Excerpted text =>

+ + + + +

标签:
By David Chait, Tegra Developer Technology
Since the dawn of the GPU, developers have been trying to cram bigger and better textures into memory. Sometimes that is accomplished with more RAM but more often it is achieved with native support for compressed texture formats. The objective of texture compression is to reduce data size, while minimizing impact on visual quality.
With the flood of mobile devices came even more urgency to use texture compression. Memory was typically shared with the CPU and thus even more of a scarce resource. In addition, mobile data networks were slow, and storage in the device was small, so smaller data over the wire was important.
Also important to the mobile space is power use. For textures, there are many places where smaller data saves power: reading from storage, any unpack/unzip or transcode step, writing data to memory, and reading that data during rendering.
This guide aims to provide developers with the following:
An introduction to the modern texture formats available on the newest chips (specifically focusing on ASTC).
A quick-start guide for applying these new formats to existing assets.
A list of some texture compression tools.
Advice as to how developers can write their own internal "design guide".
The overall goal is to assist developers in achieving their desired balance between image quality and texture size. In addition, at the end is a more detailed walk through of some real-world compression testing results.
For developers who want to "get right to it", consider the general guidance below to try first when targeting the latest GPU hardware. This jumps ahead of the discussion in the following chapters, and describes one possible approach to immediately leverage ASTC for your base of assets.
Figure 1: Example of ASTC block compression
(Click for larger version)
Take your textures, and separate them into groups of similar content based on the content categories in the next section. For each category choose if you want:
High image quality with low-but-good compression ("Higher IQ");
Balanced medium compression with medium image quality, allowing for some minor artifacts ("Medium IQ"); or
Higher compression with lower image quality, often loss of fine details with some blurring/blotching ("Lower IQ").
Note: although many of the tools use the term "best compression" we avoid it as it is easily overloaded. The best compression might mean the highest compression levels and lowest bit rates, but with too many artifacts. That said, you may find content which "tolerates" highest compression well, or decide that smaller size is more important than the resulting artifacts. Experiment with increased compression when time permits.

+ + + + +

Short exercise => Retype the passage from the texture compression guide starting at "With the flood" and ending at "to existing assets.".

Data provided =>

+ + + + +

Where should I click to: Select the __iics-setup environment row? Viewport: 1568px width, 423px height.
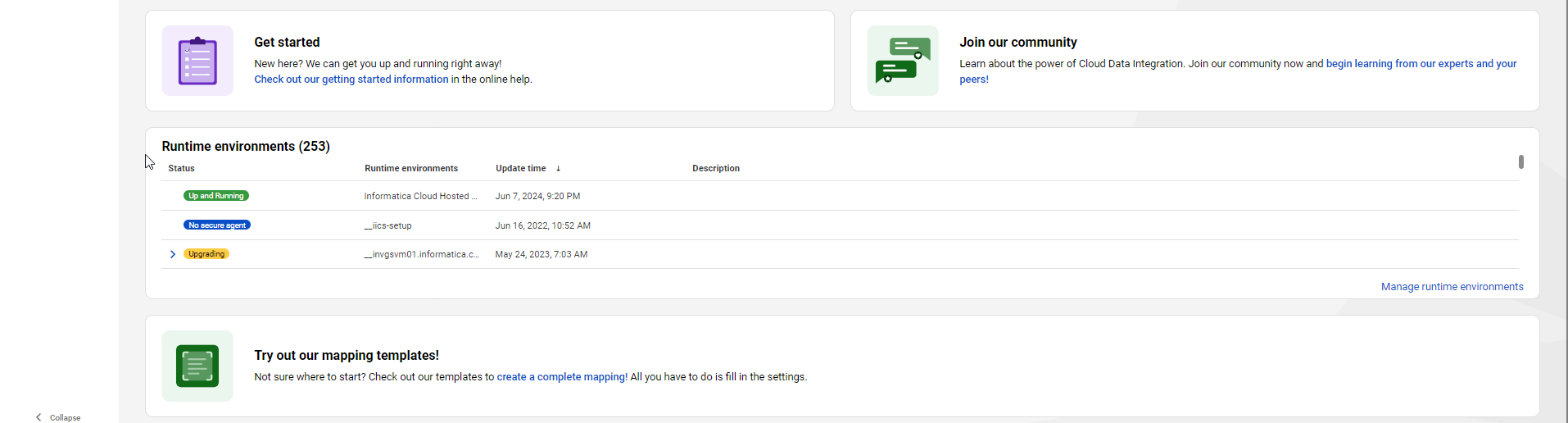(840, 225)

+ + + + +

Solution =>
With the flood of mobile devices came even more urgency to use texture compression. Memory was typically shared with the CPU and thus even more of a scarce resource. In addition, mobile data networks were slow, and storage in the device was small, so smaller data over the wire was important.
Also important to the mobile space is power use. For textures, there are many places where smaller data saves power: reading from storage, any unpack/unzip or transcode step, writing data to memory, and reading that data during rendering.
This guide aims to provide developers with the following:
An introduction to the modern texture formats available on the newest chips (specifically focusing on ASTC).
A quick-start guide for applying these new formats to existing assets.